Enquanto nas empresas o empregador é responsável pelo pagamento dos salários do trabalhador pelos 15 primeiros dias e o INSS pelo 16º dia em diante, na relação de trabalho doméstica desde o primeiro dia a responsabilidade é da previdência social e não do empregador. De quem seria o ônus de afastamento sem prejuízo do salário? Também não socorre esse caso o constante argumento do “risco da atividade”, uma vez que o empregador doméstico não tem qualquer atividade econômica que justifique assunção de riscos como esses. Tenho que se houver afastamento das atividades do empregado doméstico em decorrência de risco ou exposição ao COVID-19, quem deve pagar pelo período em questão é a Previdência Social.

Desta forma, buscando equilibrar a relação jurídica e salvaguardar os direitos do empregado doméstico, tenho que para o afastamento, a melhor medida a ser feita é concessão de férias ao trabalhador doméstico, ficando afastada a obrigatoriedade de comunicação prévia de 30 (trinta) dias. Também entendo que fica flexibilidade a possiblidade de antecipar férias ao trabalhador doméstico, ainda que ele não tenha completado o período aquisitivo. Desta forma, garante-se o afastamento desejado sem prejuízo de sua contrapartida financeira.

__Trechos de dados__:
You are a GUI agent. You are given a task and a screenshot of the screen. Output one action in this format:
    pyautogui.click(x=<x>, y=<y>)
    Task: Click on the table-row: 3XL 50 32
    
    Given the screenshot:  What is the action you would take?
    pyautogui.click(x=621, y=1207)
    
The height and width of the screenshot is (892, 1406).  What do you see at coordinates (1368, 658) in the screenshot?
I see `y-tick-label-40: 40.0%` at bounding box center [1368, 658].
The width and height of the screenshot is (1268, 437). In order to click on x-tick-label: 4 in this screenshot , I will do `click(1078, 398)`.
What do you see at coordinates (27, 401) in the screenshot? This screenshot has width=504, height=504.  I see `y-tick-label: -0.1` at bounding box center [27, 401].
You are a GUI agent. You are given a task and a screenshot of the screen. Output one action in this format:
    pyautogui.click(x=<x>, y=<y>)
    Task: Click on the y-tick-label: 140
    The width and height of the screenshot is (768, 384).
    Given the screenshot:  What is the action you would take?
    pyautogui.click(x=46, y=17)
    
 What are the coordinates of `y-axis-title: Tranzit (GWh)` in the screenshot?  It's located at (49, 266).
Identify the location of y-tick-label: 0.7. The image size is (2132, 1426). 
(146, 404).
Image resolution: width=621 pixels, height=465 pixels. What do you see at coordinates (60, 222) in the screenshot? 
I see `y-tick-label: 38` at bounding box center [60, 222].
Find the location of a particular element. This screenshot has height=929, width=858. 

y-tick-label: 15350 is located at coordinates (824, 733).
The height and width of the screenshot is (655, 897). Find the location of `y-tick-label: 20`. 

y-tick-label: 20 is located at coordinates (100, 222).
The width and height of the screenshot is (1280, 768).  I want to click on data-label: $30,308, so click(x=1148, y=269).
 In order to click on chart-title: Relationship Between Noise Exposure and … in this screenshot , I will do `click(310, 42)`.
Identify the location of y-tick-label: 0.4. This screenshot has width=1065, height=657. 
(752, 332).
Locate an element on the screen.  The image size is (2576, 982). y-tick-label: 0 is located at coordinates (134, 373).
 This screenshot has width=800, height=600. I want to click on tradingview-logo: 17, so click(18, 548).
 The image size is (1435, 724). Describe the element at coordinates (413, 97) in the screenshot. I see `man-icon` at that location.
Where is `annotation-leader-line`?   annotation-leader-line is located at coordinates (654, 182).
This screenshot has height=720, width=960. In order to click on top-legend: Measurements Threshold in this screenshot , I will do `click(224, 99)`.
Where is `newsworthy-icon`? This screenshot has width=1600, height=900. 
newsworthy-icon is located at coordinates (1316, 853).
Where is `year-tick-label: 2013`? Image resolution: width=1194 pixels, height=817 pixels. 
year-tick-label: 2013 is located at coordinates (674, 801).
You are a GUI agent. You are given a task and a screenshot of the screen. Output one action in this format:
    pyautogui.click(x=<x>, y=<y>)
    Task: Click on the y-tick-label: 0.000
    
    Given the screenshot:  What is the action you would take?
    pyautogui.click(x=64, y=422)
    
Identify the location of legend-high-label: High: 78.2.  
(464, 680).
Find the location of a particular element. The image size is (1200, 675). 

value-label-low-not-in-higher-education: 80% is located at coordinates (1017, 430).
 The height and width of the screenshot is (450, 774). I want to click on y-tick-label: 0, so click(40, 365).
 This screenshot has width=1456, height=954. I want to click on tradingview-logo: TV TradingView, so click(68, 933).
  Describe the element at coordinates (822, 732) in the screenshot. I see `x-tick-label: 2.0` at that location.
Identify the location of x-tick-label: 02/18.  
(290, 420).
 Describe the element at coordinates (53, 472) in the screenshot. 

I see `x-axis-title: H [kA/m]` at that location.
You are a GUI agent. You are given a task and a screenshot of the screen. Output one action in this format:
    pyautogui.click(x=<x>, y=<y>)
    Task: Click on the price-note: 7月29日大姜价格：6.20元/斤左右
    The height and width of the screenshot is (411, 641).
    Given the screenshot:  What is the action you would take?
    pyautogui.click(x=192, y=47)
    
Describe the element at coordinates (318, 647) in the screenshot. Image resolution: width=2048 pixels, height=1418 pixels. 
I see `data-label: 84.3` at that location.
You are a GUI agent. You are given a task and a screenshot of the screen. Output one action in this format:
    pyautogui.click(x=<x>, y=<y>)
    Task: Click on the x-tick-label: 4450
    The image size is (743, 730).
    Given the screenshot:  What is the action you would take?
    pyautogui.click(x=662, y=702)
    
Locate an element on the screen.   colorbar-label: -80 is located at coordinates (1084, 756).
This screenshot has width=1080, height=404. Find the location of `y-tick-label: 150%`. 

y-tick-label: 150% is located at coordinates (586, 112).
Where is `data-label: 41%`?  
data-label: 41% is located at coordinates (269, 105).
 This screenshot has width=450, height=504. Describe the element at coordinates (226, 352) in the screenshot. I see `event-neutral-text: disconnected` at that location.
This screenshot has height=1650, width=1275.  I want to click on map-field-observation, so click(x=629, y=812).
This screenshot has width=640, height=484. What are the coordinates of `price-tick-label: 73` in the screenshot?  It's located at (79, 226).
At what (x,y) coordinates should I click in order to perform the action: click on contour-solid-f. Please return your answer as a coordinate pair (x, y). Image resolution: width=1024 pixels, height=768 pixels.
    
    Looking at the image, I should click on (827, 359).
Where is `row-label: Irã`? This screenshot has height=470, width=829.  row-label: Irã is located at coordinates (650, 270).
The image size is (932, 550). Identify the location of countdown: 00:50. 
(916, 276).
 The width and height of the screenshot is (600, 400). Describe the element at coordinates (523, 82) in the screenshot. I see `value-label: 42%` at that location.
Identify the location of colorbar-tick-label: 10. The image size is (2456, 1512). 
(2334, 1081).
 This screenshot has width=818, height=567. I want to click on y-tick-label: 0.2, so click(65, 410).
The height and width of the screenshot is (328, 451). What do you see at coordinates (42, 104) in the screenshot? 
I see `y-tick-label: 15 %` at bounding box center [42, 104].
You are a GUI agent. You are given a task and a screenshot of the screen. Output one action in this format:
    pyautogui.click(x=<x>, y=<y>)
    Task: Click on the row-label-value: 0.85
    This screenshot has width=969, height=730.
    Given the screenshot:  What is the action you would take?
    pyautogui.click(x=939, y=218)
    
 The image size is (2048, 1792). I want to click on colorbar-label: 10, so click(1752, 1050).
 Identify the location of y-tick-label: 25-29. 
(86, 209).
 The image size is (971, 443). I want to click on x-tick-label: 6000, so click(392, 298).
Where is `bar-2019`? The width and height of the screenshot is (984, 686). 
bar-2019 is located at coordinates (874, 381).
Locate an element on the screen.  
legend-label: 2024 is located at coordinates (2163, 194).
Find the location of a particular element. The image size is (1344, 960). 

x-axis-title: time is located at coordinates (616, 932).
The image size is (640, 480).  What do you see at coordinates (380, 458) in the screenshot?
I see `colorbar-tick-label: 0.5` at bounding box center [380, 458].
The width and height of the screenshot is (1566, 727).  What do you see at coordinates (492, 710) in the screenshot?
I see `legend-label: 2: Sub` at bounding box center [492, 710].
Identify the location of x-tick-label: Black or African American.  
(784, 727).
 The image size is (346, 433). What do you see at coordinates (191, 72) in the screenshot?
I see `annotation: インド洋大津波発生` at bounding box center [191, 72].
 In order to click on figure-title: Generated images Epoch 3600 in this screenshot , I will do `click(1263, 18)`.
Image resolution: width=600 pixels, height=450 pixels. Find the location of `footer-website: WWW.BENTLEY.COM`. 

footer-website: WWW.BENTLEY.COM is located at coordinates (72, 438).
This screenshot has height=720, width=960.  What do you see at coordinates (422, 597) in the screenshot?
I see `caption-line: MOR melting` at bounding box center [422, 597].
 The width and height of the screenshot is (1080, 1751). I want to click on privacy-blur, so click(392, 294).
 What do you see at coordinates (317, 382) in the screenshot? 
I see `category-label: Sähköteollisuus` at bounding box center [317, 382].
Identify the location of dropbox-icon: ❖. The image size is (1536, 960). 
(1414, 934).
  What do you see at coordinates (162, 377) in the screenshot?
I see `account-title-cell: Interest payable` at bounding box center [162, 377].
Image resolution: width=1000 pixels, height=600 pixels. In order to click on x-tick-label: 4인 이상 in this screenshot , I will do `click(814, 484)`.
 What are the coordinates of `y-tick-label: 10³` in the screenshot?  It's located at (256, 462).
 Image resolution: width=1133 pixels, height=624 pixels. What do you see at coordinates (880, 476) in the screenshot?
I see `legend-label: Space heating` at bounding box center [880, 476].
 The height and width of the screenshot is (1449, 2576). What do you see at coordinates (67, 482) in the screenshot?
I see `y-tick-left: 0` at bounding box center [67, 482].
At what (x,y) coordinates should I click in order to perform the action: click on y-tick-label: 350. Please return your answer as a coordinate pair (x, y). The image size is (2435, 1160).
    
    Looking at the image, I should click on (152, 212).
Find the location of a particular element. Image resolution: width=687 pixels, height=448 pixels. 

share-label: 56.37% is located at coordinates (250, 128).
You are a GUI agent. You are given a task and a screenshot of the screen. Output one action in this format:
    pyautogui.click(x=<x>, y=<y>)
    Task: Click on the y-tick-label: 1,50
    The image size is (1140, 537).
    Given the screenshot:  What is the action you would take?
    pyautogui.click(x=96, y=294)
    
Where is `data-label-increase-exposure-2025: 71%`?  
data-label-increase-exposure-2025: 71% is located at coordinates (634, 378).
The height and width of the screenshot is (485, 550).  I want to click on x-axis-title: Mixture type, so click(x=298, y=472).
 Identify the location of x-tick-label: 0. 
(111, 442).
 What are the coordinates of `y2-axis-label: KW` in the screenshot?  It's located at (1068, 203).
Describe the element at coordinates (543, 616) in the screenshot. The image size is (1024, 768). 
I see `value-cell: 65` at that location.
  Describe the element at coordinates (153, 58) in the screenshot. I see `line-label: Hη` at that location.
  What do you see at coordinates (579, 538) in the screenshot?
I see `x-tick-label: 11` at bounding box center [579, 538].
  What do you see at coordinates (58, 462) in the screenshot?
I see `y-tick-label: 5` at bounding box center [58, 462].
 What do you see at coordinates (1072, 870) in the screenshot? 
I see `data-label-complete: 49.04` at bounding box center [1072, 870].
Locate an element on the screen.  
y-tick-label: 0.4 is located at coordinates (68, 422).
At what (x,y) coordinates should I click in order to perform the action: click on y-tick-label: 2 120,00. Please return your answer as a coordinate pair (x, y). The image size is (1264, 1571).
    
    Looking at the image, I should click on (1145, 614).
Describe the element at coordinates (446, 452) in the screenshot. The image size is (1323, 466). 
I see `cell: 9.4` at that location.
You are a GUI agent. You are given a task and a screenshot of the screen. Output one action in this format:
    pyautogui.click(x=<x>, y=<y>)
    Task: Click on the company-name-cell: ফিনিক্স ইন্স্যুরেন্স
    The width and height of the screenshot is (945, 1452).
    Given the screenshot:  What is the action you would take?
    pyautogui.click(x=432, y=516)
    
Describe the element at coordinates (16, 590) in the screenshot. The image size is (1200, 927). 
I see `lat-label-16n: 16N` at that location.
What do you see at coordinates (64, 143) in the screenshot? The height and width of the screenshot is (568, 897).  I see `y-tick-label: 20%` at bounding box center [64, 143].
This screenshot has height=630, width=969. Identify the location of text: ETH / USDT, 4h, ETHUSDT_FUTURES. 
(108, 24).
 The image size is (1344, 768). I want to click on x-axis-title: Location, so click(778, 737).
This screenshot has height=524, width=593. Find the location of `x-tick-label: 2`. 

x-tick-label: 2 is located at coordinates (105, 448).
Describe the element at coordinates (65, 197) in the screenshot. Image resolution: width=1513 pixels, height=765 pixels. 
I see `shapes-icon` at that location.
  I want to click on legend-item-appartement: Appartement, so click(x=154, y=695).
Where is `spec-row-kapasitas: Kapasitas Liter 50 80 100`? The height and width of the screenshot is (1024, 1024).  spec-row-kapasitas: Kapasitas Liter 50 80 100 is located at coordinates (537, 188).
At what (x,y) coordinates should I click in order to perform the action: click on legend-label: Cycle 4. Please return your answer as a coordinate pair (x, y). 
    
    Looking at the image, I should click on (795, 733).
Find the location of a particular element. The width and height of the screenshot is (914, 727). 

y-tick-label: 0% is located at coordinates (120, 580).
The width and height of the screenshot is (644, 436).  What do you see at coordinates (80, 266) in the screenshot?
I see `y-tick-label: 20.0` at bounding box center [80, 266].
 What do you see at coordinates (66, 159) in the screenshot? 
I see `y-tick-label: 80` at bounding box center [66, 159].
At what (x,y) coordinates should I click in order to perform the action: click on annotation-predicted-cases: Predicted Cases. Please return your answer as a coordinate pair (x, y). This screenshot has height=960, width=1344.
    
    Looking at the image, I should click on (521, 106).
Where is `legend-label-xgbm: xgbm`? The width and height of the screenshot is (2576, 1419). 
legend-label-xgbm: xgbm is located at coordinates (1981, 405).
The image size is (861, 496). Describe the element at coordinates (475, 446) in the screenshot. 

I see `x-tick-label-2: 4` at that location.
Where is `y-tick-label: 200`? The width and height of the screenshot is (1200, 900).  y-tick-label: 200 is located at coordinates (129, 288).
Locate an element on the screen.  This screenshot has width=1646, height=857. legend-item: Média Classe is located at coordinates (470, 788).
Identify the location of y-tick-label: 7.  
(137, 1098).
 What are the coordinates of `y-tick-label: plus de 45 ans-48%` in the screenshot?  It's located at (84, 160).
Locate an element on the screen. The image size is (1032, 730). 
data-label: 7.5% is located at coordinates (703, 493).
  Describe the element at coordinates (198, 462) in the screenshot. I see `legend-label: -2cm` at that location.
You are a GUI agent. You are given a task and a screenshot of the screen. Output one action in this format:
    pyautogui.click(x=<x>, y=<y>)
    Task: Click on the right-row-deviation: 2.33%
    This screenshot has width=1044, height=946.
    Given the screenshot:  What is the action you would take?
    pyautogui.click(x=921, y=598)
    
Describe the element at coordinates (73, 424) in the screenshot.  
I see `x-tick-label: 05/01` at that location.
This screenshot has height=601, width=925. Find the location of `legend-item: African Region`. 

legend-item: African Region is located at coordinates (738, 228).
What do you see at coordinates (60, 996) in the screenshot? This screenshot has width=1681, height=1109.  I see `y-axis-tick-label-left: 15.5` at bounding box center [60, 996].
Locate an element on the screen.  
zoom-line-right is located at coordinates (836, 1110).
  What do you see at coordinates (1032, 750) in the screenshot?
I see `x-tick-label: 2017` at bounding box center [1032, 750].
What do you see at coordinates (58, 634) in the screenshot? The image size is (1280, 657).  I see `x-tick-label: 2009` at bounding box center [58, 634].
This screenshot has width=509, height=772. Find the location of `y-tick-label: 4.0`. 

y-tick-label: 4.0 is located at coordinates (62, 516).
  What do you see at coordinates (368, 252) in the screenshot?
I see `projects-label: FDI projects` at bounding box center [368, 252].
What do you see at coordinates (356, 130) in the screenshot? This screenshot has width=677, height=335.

__Sua tarefa__: Reescreva em forma de lista o parágrafo do texto sobre o trabalho doméstico que começa com "Enquanto nas empresas", mantendo os fatos principais.

__Sua resposta__:
- Nas empresas, o empregador paga os salários dos 15 primeiros dias de afastamento, e o INSS paga a partir do 16º dia.
- No trabalho doméstico, a previdência social é responsável desde o primeiro dia, e não o empregador.
- O argumento do "risco da atividade" não se aplica, porque o empregador doméstico não exerce atividade econômica que justifique assumir esses riscos.
- Segundo o texto, quando o empregado doméstico se afasta por risco ou exposição à COVID-19, o pagamento desse período cabe à Previdência Social.